After completing the questions in the risk calculator, participants were shown the “result” that they had been randomly assigned. They were then asked to indicate the believability of the risk, how large or small it felt to them, and a series of secondary assessments about how well or poorly the following adjectives described the estimate they were given: accurate, precise, exact, likely to be wrong, scientific, and uncertain. These secondary assessments were taken from previous work done by our research group comparing point estimates and ranges [30], and were intended to collect exploratory data that might help unpack any differences found in primary outcomes.

To mimic a plausible response to receiving a risk estimate—namely, seeking a second estimate to confirm or contradict the first—participants were then directed to a second mock calculator that presented a second risk estimate. The second estimate was randomly assigned from the other three numbers in their rising or falling group of numbers. For example, participants assigned to the falling group might receive a first risk estimate of 1.9%, and their second risk estimate would be randomly assigned as either 2%, 1.87%, or 1.867%. Participants were then asked to compare the two numbers in terms of believability, as well as the secondary outcomes of accurate, precise, exact, likely to be wrong, scientific, and uncertain. To remove the possibility that recall differences might contaminate the comparisons, all comparison questions were presented with the estimates as labels, with the first estimate as the label for the first column, and the second estimate for the second column.
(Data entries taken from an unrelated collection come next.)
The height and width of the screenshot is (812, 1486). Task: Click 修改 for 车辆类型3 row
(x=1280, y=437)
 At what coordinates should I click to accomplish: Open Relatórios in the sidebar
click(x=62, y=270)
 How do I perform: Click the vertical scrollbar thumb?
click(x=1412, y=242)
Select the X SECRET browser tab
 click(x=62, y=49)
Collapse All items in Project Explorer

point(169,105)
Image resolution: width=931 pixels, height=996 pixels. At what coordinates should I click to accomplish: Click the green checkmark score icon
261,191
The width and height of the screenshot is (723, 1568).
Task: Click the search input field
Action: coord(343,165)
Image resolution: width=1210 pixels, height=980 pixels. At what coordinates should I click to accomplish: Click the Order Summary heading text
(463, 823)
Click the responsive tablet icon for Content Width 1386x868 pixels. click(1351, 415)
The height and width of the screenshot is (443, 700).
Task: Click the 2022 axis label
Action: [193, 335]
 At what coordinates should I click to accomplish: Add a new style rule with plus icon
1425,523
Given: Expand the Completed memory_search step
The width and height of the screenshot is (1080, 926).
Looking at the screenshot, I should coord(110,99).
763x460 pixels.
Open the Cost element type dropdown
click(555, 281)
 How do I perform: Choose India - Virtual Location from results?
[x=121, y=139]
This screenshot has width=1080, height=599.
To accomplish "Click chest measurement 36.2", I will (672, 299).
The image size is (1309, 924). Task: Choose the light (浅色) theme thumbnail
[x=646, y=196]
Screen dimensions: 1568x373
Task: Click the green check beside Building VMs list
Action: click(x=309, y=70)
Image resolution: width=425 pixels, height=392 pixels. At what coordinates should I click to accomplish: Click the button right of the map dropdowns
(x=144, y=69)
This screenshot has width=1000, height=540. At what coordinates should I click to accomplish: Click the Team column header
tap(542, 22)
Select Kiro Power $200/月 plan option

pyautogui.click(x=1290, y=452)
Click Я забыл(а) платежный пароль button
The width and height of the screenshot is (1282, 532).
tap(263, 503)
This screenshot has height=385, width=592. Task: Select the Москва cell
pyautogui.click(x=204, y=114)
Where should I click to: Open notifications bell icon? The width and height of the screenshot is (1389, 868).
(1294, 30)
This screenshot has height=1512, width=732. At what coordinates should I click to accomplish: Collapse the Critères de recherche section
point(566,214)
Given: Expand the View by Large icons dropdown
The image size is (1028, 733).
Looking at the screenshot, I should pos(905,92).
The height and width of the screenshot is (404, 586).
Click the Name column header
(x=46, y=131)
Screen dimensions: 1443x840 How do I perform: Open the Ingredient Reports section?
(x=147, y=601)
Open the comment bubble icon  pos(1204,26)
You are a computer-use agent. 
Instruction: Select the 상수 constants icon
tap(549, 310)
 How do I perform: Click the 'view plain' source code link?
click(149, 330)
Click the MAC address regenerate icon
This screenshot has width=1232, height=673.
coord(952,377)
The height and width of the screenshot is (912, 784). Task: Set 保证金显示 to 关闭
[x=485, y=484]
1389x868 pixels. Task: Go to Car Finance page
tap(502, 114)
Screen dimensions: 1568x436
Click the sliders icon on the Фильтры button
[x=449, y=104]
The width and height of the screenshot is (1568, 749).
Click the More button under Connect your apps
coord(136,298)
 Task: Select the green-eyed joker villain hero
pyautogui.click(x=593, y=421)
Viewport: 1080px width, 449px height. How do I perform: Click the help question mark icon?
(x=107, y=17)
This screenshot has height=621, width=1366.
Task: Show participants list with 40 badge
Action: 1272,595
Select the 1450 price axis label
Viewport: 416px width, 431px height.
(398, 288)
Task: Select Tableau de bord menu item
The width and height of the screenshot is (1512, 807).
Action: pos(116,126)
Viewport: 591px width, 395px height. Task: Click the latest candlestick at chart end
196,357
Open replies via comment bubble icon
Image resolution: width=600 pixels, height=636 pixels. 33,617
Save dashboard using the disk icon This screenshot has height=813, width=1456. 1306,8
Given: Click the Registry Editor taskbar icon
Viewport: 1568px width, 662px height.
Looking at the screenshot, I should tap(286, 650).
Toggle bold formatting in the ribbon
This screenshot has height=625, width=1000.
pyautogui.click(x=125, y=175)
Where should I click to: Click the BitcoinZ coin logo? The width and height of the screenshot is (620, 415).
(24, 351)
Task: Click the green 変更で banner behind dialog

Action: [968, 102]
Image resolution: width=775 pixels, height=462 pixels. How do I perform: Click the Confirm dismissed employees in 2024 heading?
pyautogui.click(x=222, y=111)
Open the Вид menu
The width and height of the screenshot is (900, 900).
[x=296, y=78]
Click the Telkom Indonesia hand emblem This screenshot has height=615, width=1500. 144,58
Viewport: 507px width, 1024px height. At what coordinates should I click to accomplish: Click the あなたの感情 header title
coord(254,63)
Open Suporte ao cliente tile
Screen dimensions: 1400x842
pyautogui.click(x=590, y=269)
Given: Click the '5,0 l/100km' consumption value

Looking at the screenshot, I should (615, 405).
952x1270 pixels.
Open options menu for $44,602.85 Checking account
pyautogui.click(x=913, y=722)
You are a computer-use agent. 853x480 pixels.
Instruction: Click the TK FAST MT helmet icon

We did not ask participants to compare the estimates in terms of risk magnitude because we predicted that the difference in expressed values (for example, 2 > 1.9) would dominate any effects of the level of precision and we therefore saw little benefit in increasing respondent burden by adding another comparison task.

Participants completed another survey about hypothetical treatment choices for colon cancer, in which participants were cross-randomized to avoid any systematic interaction between the two surveys. They then completed a brief set of demographic and individual difference measures. Finally, on the last page of the combined survey, we asked participants to recall to the best of their ability both risk estimates they had been given. (The experimental procedure is detailed in Figure 1 and Multimedia Appendix 3.)

Figure 1

Flow Diagram of Experiment.

Recruitment

Email invitations were sent to a random sample of US adults aged 30 to 70 years, selected from a panel of Internet users administered by Survey Sampling International (Shelton, CT, USA) and stratified by gender, age, and race to ensure demographic diversity. The survey did not collect identifying information. Survey Sampling International uses a complex digital fingerprinting technique to ensure respondent uniqueness [31]. The design was approved by the University of Michigan Medical Institutional Review Board.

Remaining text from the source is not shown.